La jeune collection dirigée par Louis Hamelin, « L’œil américain », qui met en valeur les écrits consacrés à la nature, regroupe dans cet ouvrage en cinq parties des fragments parus précédemment dans différentes publications.
D’où mélange des genres pour raconter la vie en forêt ou chanter ses charmes et ses bienfaits. Un hymne à la forêt, lieu de paix et nature pourvoyeuse de tout ce qu’il faut pour vivre.
L’autrice, originaire des Côtes-d’Armor en Bretagne, venue au Québec pour des études en création littéraire, a développé des amitiés qui l’amènent chez des Innus de la Côte-Nord.
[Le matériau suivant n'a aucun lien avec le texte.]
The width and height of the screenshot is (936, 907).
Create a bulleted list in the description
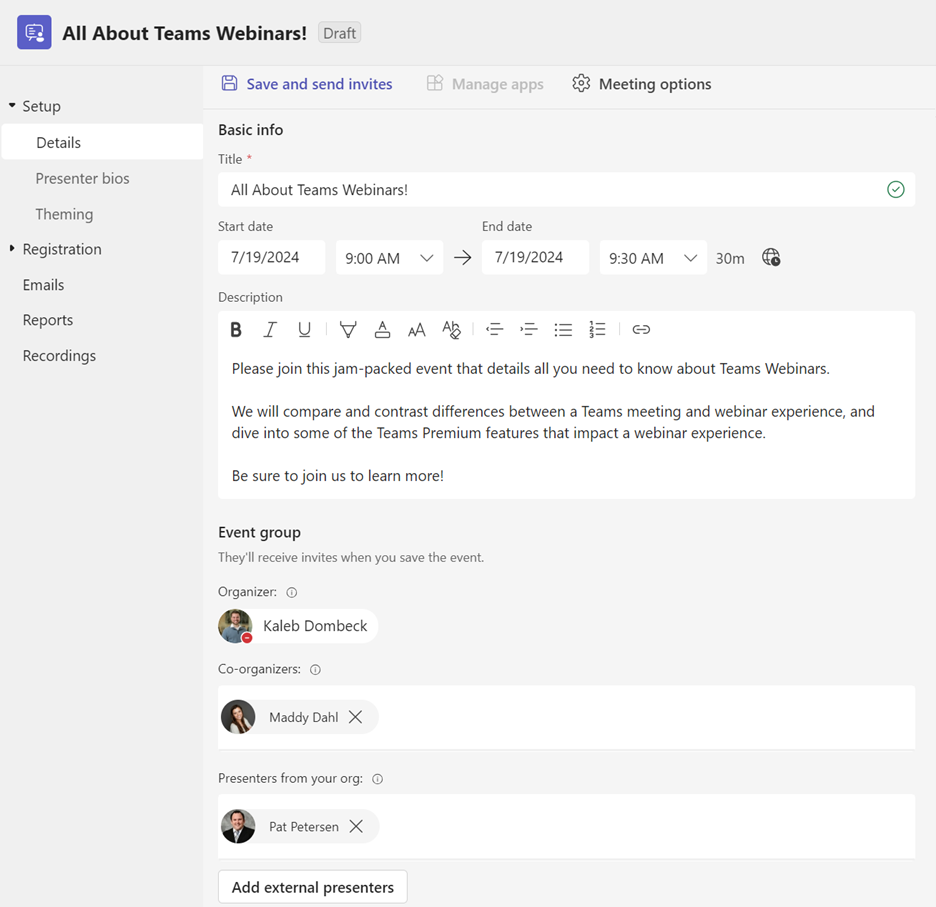coord(562,329)
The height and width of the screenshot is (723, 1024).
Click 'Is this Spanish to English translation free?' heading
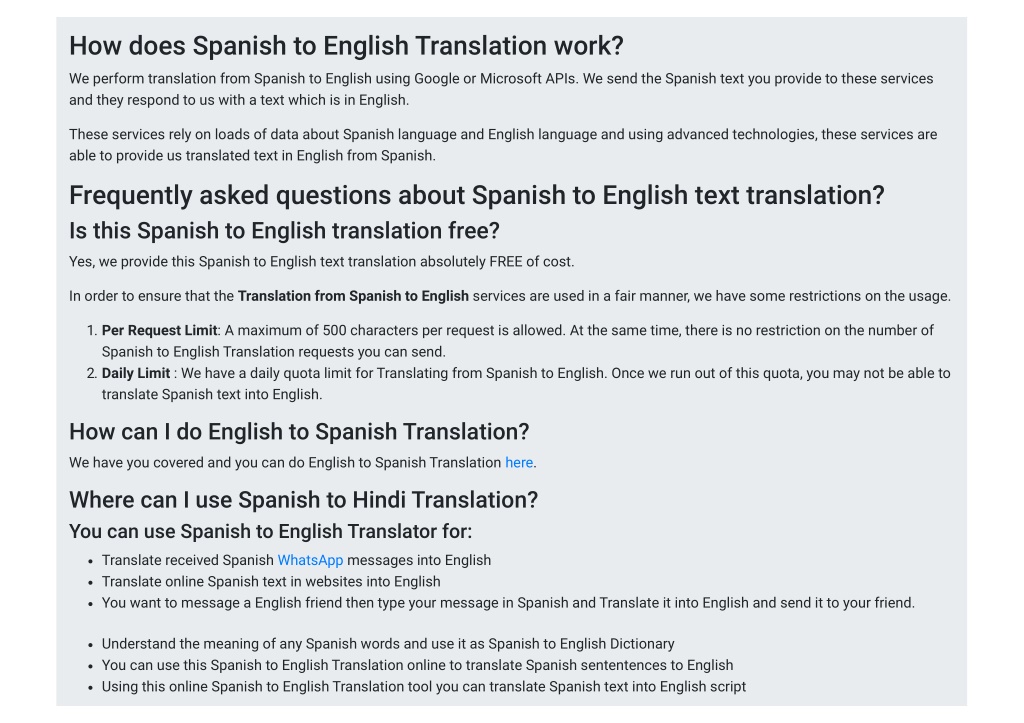pos(284,231)
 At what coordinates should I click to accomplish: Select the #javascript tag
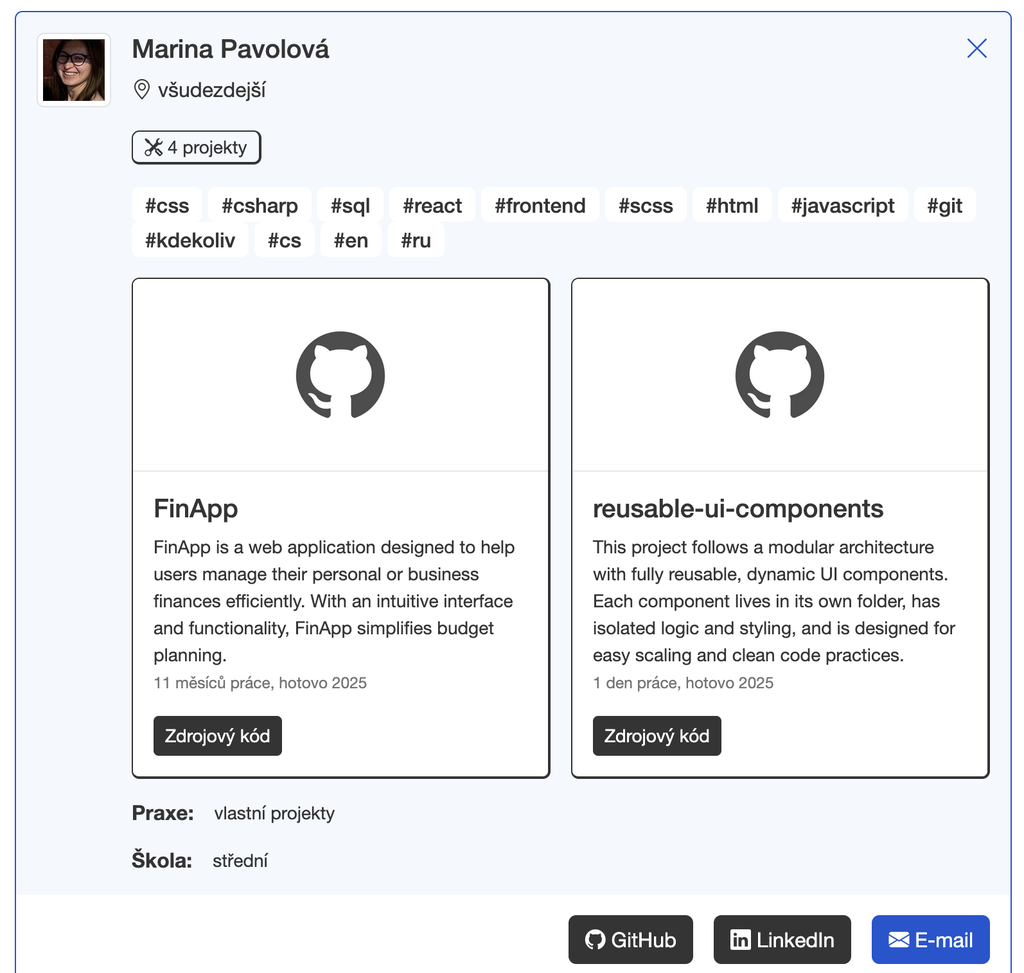[x=842, y=206]
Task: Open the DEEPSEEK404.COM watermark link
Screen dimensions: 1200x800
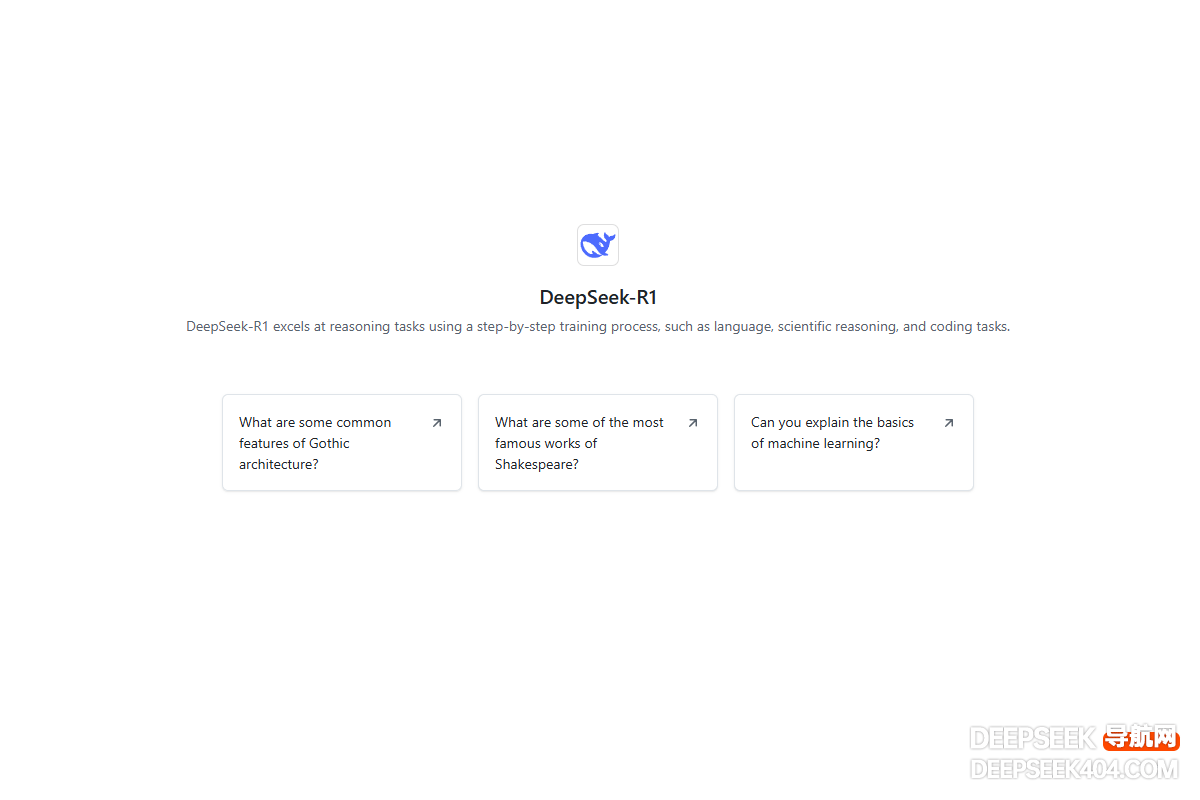Action: tap(1075, 768)
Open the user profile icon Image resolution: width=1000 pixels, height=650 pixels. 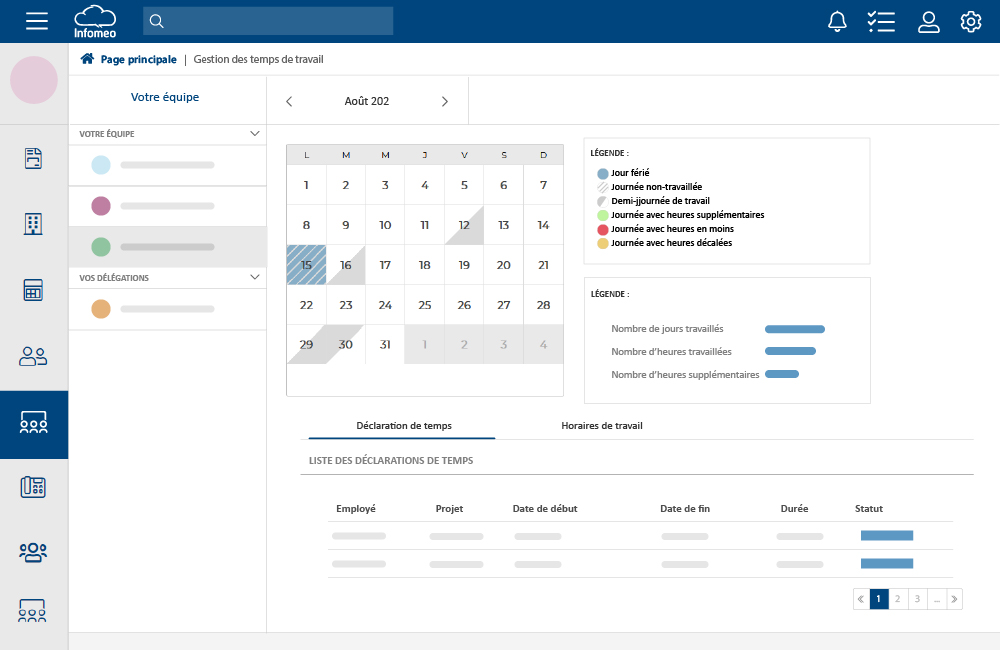929,21
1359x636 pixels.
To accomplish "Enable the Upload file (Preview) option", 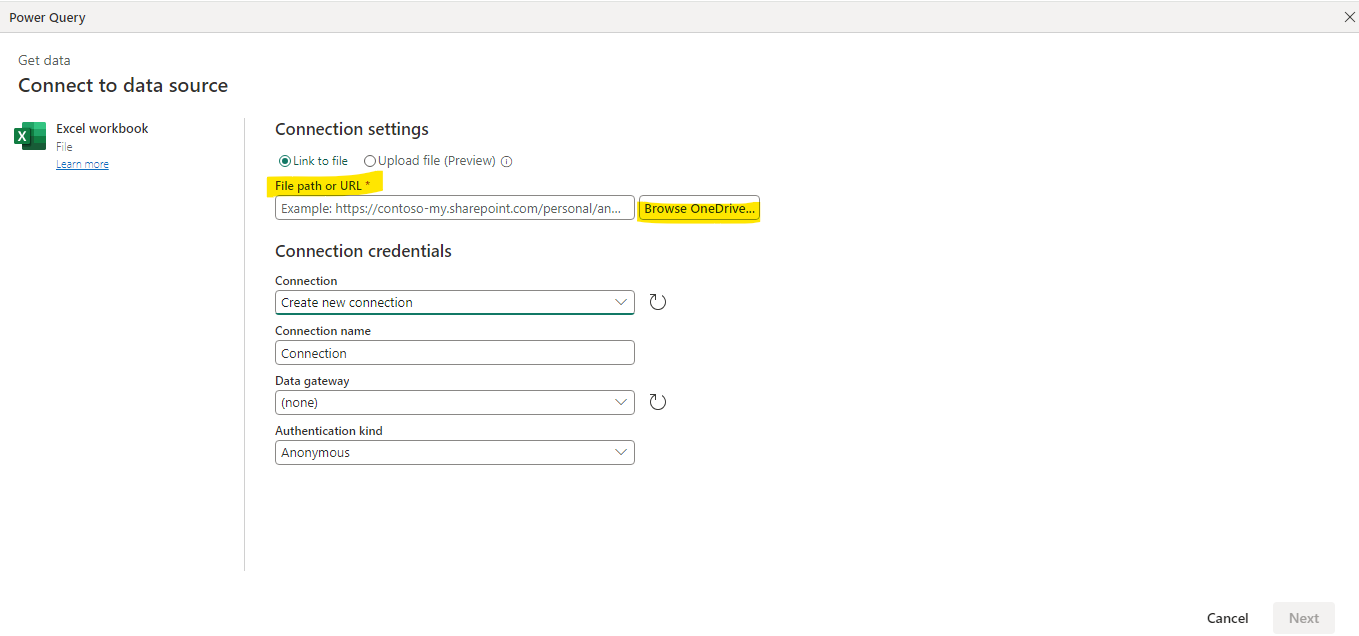I will click(370, 160).
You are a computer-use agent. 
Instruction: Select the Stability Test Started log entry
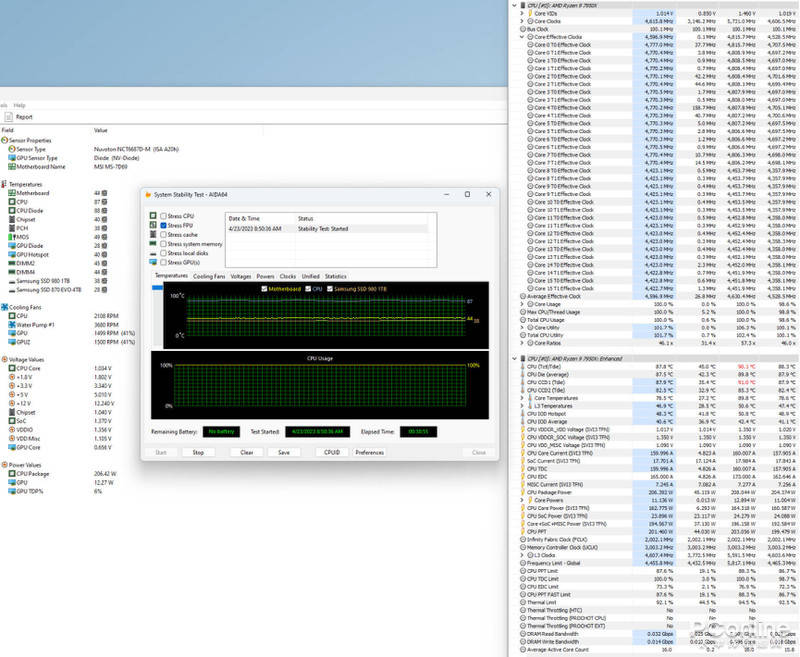[x=325, y=228]
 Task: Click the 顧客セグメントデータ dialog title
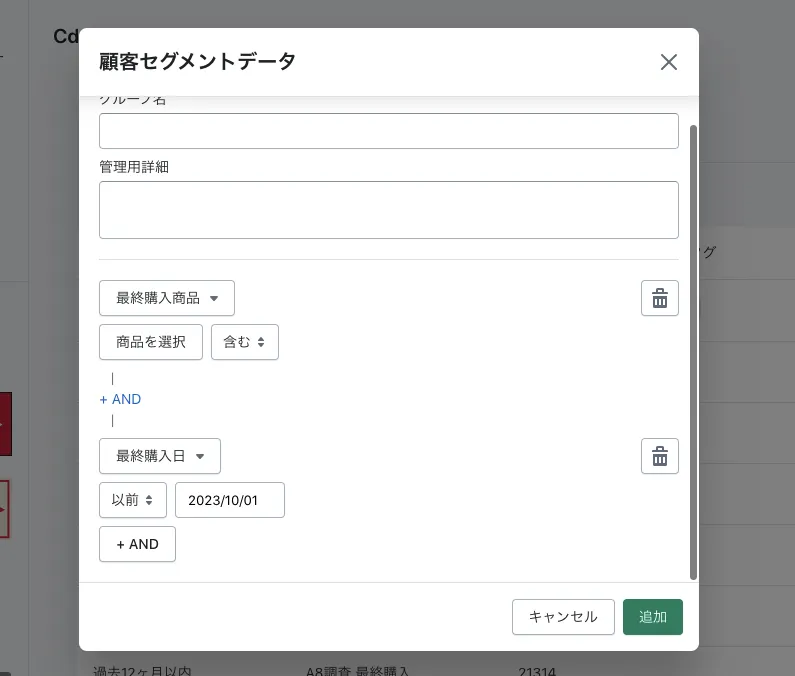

Ekuanitshit (Mingan) a tôt fait de devenir son port d’attache, réserve où elle reviendra des années après en être partie pour un campement de plus de deux mois dans le territoire de Nutshimit, à 300 kilomètres à l’intérieur des terres. Le vieil homme Shimun et sa famille l’ont en quelque sorte adoptée au point de l’inviter à partager leur mode de vie nomade. Shimun est l’un des derniers de sa génération à être né dans le bois et à y avoir vécu. Alors qu’autrefois il leur fallait plus d’un mois de canot sur les rivières et de portage pour atteindre leur territoire, ils s’y rendent maintenant, début octobre, par hydravion chargé de leurs provisions. La poétesse bretonne participe à l’installation du campement : la tente, les branches de sapin au sol, le tuyau du vieux poêle, les provisions à mettre à l’abri, etc. Au matin d’un 8 octobre neigeux, elle se lave dans le lac Kukames, d’où le nom Kukamessit donné au campement. L’aîné et les siens initient la jeune femme à la pêche et à la chasse, au dépeçage et au tannage du gibier d’eau et de terre. Tirer sur un animal répugne à la citadine. Néanmoins, elle acquiesce aux lois de la survie en forêt tel que l’y convie Shimun. Le soir sous la tente, à la chandelle, on se raconte les légendes et les mythes transmis par les ancêtres. Au matin, on communique par radio B.P. avec les campements répartis sur le territoire dans un souci d’entraide et de partage. La narratrice goûte à l’art de vivre innu qui procure paix, tranquillité et repos : « Je ne savais pas que le bonheur était un vieux poêle de tôle, une bougie allumée, une paire de raquettes, une pagaie, une toile », de se dire la narratrice un 30 novembre dans une forêt enneigée, près d’un lac gelé.
En suivant Shimun est un vibrant hymne à la nature, un récit riche de détails sur la vie nomade des Innus. De la dénomination des mois de l’année – par exemple, uapikun-pishim, la lune des fleurs (juin) ; upau-pishim, la lune où les jeunes canards prennent leur envol pour la première fois (août) ; pishimuss, la petite lune (décembre) –, le lecteur peut déduire ce qu’est une langue polysynthétique et avoir une petite idée de la vision du monde de ces communautés. Cependant, l’ajout d’une carte situant les lieux cités en innu-aimun, aussi appelé innu ou montagnais, et un glossaire donnant les équivalents français, le cas échéant, auraient rehaussé la lisibilité et la qualité de l’ouvrage.